Steen's Chronicle: Markets are confused. But why?

Markets are confused. But why?

Confusion is a word we have invented for an order which is not understood – Henry Miller 

Why are markets so confused? I am slightly perplexed at why the market has such a hard time comprehending and adjusting to the subtle changes made by the Fed over the last two FOMC meetings. To me the Fed's actions appear rather straightforward and logical, and this may be a good thing for markets and the next recovery phase. 

Three conclusions should be drawn from the latest FOMC text and press conference: 

1.    Chairman Bernanke is done as Chairman – He had enough class in the press conference this week to make sure everything was about monetary policy and the job at hand rather than a focus on his own agenda and persona. Let me also for the record state this: I have never been a friend of Bernanke's theories and stewardship during this crisis – he has taken the US directly into a debt trap with the false premise of the "wealth effect" based on super-easy money. But I do respect his integrity, even his firm belief in his agenda, and at all times he has been measured in his communication and shown great respect for the office of the Chairman of the Federal Reserve. His predecessor Greenspan made the FOMC into a personal PR campaign for his own brilliance (or lack thereof). Chairman Bernanke has re-established the "office of Chairman" to its rightful position. Who comes next is a totally different story and scary if any of the prominent names mentioned thus far are nominated. (Likely candidates to succeed Fed's Bernanke in 2014)

2.    Inflation undershooting with no policy response is the hidden message in Fed policy: Inflation in the US is undershooting its target and showing a falling trend. "Officially", the Fed sees this as transitory and a mean-reverting process, but in historic context this is "an issue" which would have been addressed by an increase in asset purchases and forward guidance. Instead, the Fed's projections are for a PCE inflation in the range of 0.8% to 1.2% (from 1.3% to 1.7% in March) for 2013.  Signalling no anticipation of an additional policy response despite the lowering of inflation forecasts means the Fed is clearly sending a signal: something is rotten in the state of the markets! It is clear that the Fed now feels that the "wealth effect" has been too vigorous in asset markets and that we are in an early stages of an asset bubble. And the last thing you want to do when asset markets are overheating is to over-react to a falling inflation rate, hence the lack of a policy response signal despite huge noise from St. Lois Fed's Bullard (link: Bernanke ignores low inflation. Market doesn't)

3.    Changing regulatory frame-work. Few people realize how 'dramatic' the Dodd-Frank Wall Street reform and consumer protection act was for the Federal Reserve. Dodd-Frank increased the Fed's regulatory power under Title III – Transfer of powers to the comptroller, the FDIC and the FED which among other practical changes meant there is now a new position on the Board of Governors, the "Vice Chairman for Supervision". Clearly when you have regulatory responsibilities for bank holding companies (read: too big to fail banks) – and when you think the market is getting irrationally exuberant in its valuations, you want to reign in the froth or "reach for yield" before it becomes excessive or even dangerous. The fact that the Fed is now directly responsible for the banks they support through super easy money makes them less prone to continue this game of extend-and-pretend relative to how they would have behaved without this increased power. Note also that the Federal Reserve on May 13 announced that stress tests from the largest 18 US bank holding companies must be submitted no later than July 5.

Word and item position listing
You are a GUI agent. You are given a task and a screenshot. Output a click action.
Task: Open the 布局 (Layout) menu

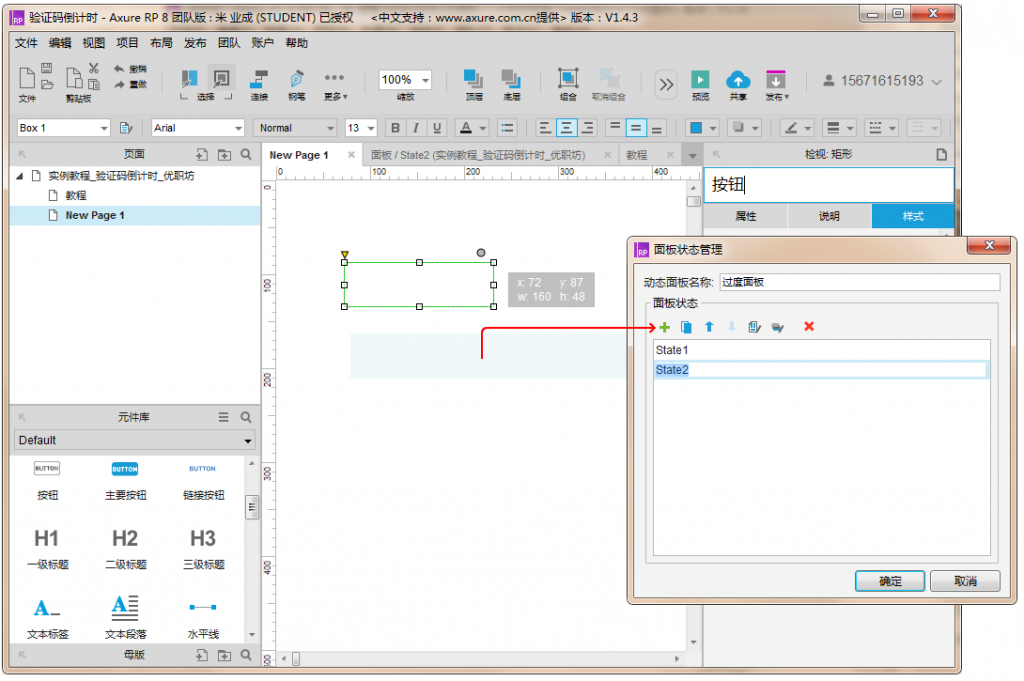[x=161, y=43]
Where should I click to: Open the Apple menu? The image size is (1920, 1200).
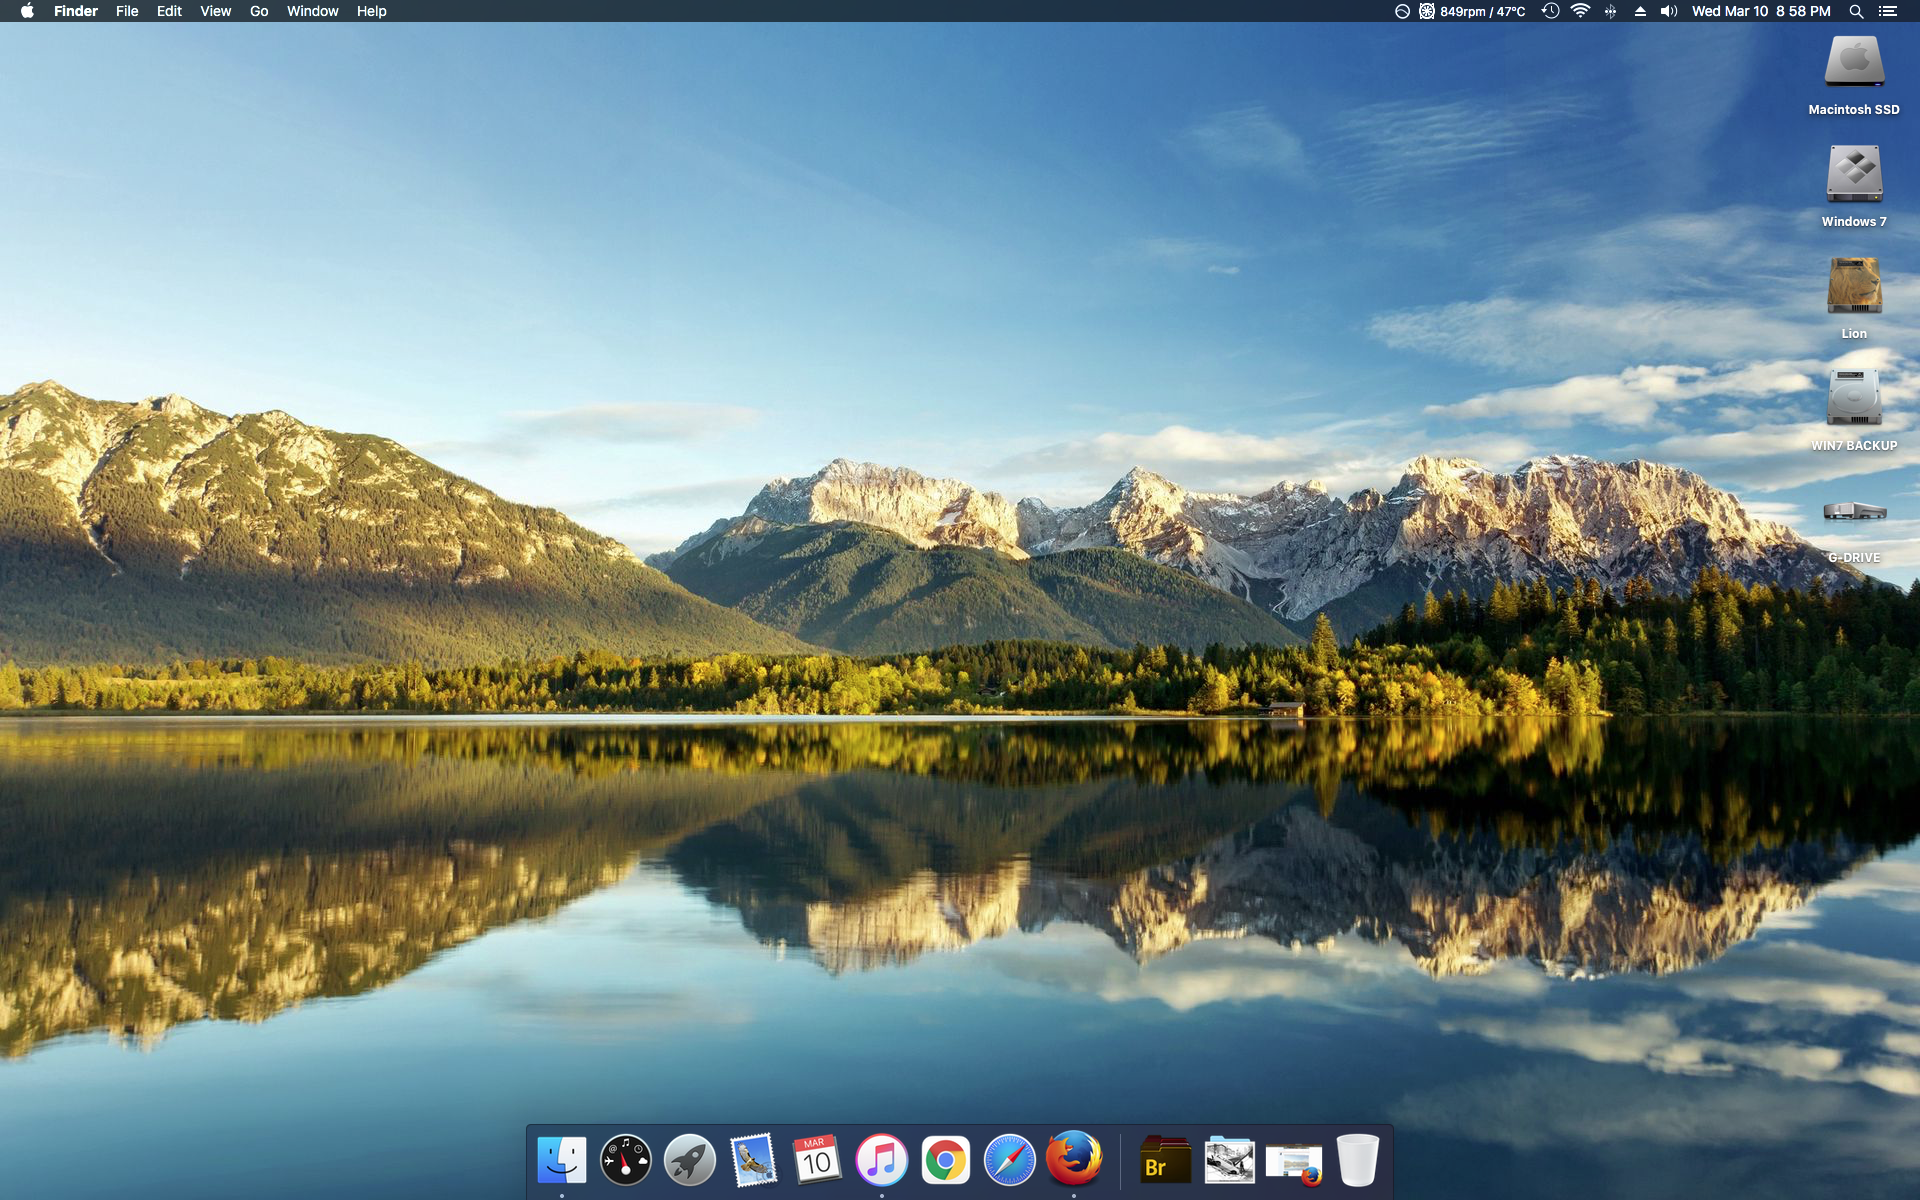tap(27, 11)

### List of tasks
1. Edit the commentary on Fed policy by rewriting everything from "Steen's Chronicle: Markets" down to "next recovery phase.", with "confused" replaced by "bewildered".
2. Answer these questions using the commentary on Fed policy:
(a) To whom is the quotation about confusion attributed?
(b) What range does the Fed project for PCE inflation in 2013?
(c) By what date must the largest 18 US bank holding companies submit their stress tests?
3. Supply the next part of the commentary on Fed policy, starting after its final sentence.
The listing was drawn from a separate source.

### The results
1.
Steen's Chronicle: Markets are bewildered. But why?

Markets are bewildered. But why?

Confusion is a word we have invented for an order which is not understood – Henry Miller 

Why are markets so bewildered? I am slightly perplexed at why the market has such a hard time comprehending and adjusting to the subtle changes made by the Fed over the last two FOMC meetings. To me the Fed's actions appear rather straightforward and logical, and this may be a good thing for markets and the next recovery phase.

2.
(a) Henry Miller
(b) 0.8% to 1.2%
(c) No later than July 5

3.
Another development along the same lines should have you worried about the potential for deflating asset prices: U.S Weighs doubling leverage standard for biggest banks. Yes, indeed: "The standard would increase the amount of capital the lenders must hold to 6 percent of total assets, regardless of their risk. It's twice the level set by global banking supervisors." This is critical for markets.

 So putting all of the above together, what other conclusions can we draw? 

  • A Margin call is under way due to the changing regulatory framework: Even the policy makers are saying now that  asset bubbles must be prevented from growing too large, which means a deleveraging environment. 
  • Who's the next Fed chairman? This is all unfolding as we are rapidly reaching the transition period to a new Fed chairman. Who will that be? Bernanke got us into the debt trap – who will take us out? Markets don't like uncertainty.
  • Normalization from extremely easy money to easy money.  I'm convinced that by the end of Q3/beginning of Q4 the Federal Reserve will start trying to put the genie back in its bottle, but it will be too late – it's already escaped. Monetary policy is now moving towards normalization. I expect Fed asset purchase tapering to begin by October with more volatility and the concomitant bloated VaR to follow.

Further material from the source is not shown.